We’re entering dangerous territory with the terms “financial planner” and “financial adviser” set to be enshrined in legislation. This week, legislation entered Parliament that will enshrine both terms and thereby restrict their usage. In a nutshell, only people who are properly licensed to provide personal financial advice to retail clients, or who operate with the proper authority of a licensee, will be legally allowed to use either term.
The AFA and the FPA hailed the move as, respectively, a win for consumers and a step towards professionalising an industry. But it may not actually be either of those things.
What if, in fact, enshrining the terms only serves to give an unscrupulous operator an opportunity to promote the idea that they’re some how “endorsed” by the government?
There are still some practices in the financial planning space that need closer attention. The Future of Financial Advice (FoFA) reforms are a good start in sorting out the most egregious issues, no doubt; and codes of professional practice that build upon the legal minimums are to be welcomed as another good step.
Action stations
But there’s nothing in law, nor in any existing codes of practice, that prevents a financial planner from charging asset-based fees (or continuing to receive trails on books of grandfathered business), or receiving commission on insurance and lending business.
These are conflicted forms of remuneration. They’re conflicted for one very clear reason: they require a particular action by the planner.
For example, if planners are paid asset-based fees, then they must aggregate client funds in such a way that enables such “fees” to be applied. (Let’s set aside for a moment the semantic distinctions between “asset-based fee” and “commission”.)
If planners are paid by commission for selling life insurance or mortgages, then they must sell life insurance or mortgage products in order to be paid.
In either case, the planner is paid only if they do a specific thing. Neither structure contemplates a situation where the best advice might be to do nothing, or to do something that does not involve buying insurance, a mortgage or aggregating funds for investment.
Winners or losers?
It’s already illegal for a financial planner or a financial adviser – however defined – to use the terms “impartial”, “independent” or “unbiased” if they receive:
• commissions, apart from commissions that are rebated in full to the client;
• forms of remuneration calculated on the basis of the volume of business placed with an issuer of a financial product; or
• “other gifts or benefits” from an issuer of a financial product which may reasonably be expected to influence the person.
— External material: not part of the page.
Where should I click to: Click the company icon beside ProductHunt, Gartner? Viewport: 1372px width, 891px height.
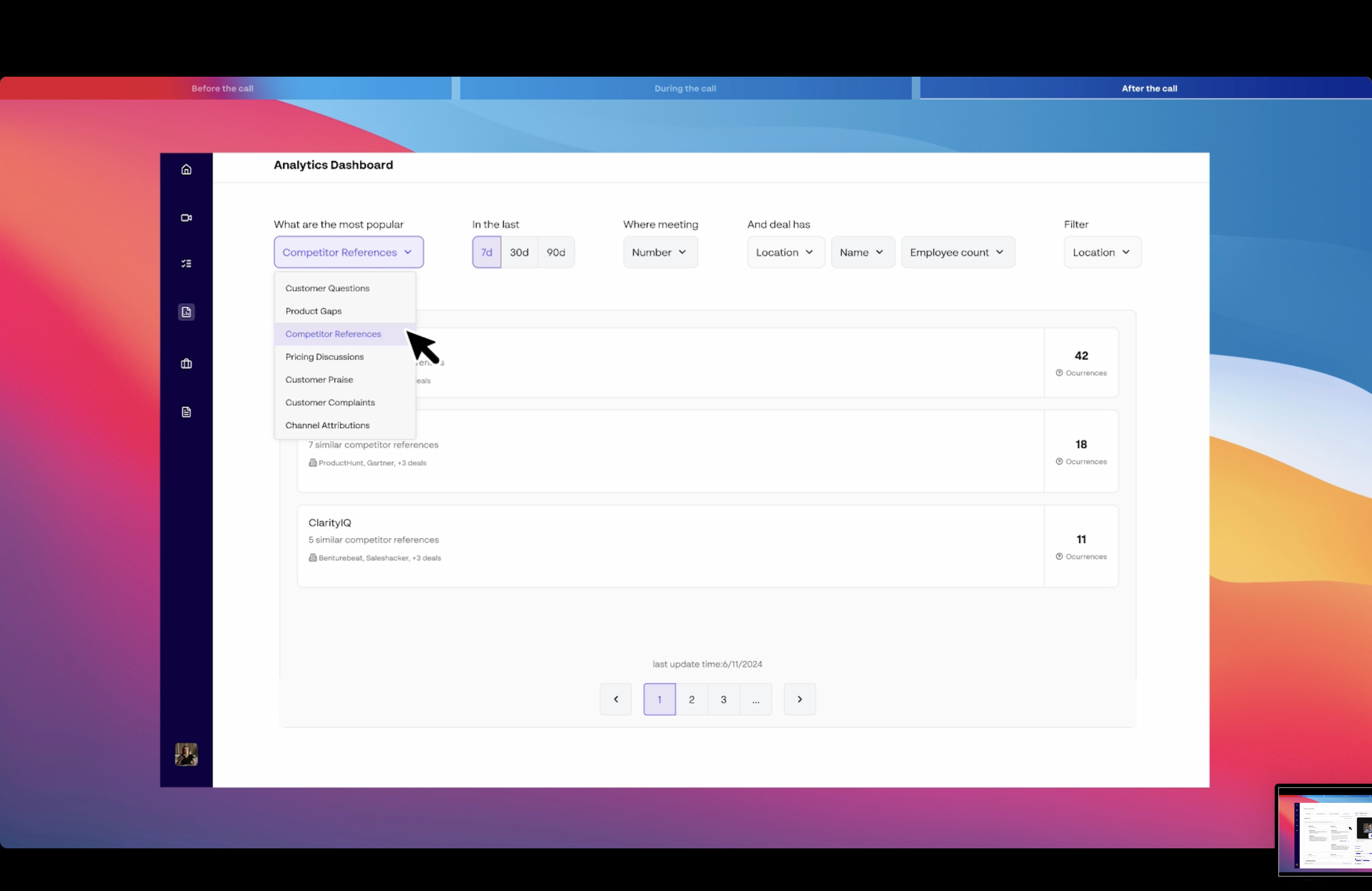[313, 462]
Without doubt the best interests of consumers and professionals would be served if no “financial planner” or “financial adviser” were anything but impartial, unbiased and independent.
None of this will change under FoFA. Enshrining the terms “financial planner” and “financial adviser” in legislation won’t change it, and may only serve to give consumers misleading impression.
Enshrining the terms in legislation isn’t necessarily a win for consumers, because people with the FoFA “seal of approval”, as it were, can still receive conflicted remuneration; and it’s not a win for professionalism, for exactly the same reason.
Well said Simon. You’re spot on about what being impartial, unbiased and independent is without doubt in the best interests of consumers.
This is a win for the old school industry, not for the profession, but it’s a short-term win. Consumers want unbiased advice, they’re becoming more and more savvy so are turning their backs on asset based fees and commissions.
Very low chance of consumers visiting this website so little point debating what’s right and what’s wrong. Key message for younger advisers is to start moving away from asset based fees because it will secure your own future and you will start the relationship with your clients off on the right foot.
Simon – every form of remuneration is conflicted. To earn any fee requires an action by a planner. Fixed dollar fees and hourly rates are as potentially conflicted as asset-based or insurance commissions – they are just different potential conflicts.
Asset-based fees do not require investments to be grouped in a particular way to charge them. If a planner’s business model is such that their value proposition in based on increasing the material wealth of their client, then it may be wholly appropriate that their remuneration be based in this manner. The matter of that planner’s professional capacity is a separate issue.
And, in terms of insurance, as long as the completion of an insurance contract remains the decision of a party independent to the proposer and the adviser ( the underwriter) and as long as the majority of the market is not prepared to remunerate an adviser for unsuccessfully placed insurance, commission is an entirely appropriate means of remunerating this work. This manner of payment has no correlation to the professionalism of the adviser. Replacement of product rules, underwriting & medical limits and simple premium costs act as an economic barrier to any real abuse of this approach (heaven help us that someone might actually be adequately insured!)
And finally, the mere fact that both these forms of remuneration continue to exist (arguably, ad valorem is a cornerstone of capitalism) suggest that there are many, many sectors of the marketplace for whom these are not only appropriate, but indeed preferred by some clients.
I agree with you Simon and believe financial advice must be independent. It must be conflict free. It simply cannot be given any other way. I cannot believe this is still a debate. It’s obvious – it’s what clients want, it makes sense and it is something we deliver every day
Great article Simon!!! No-one likes being tarred with the same brush!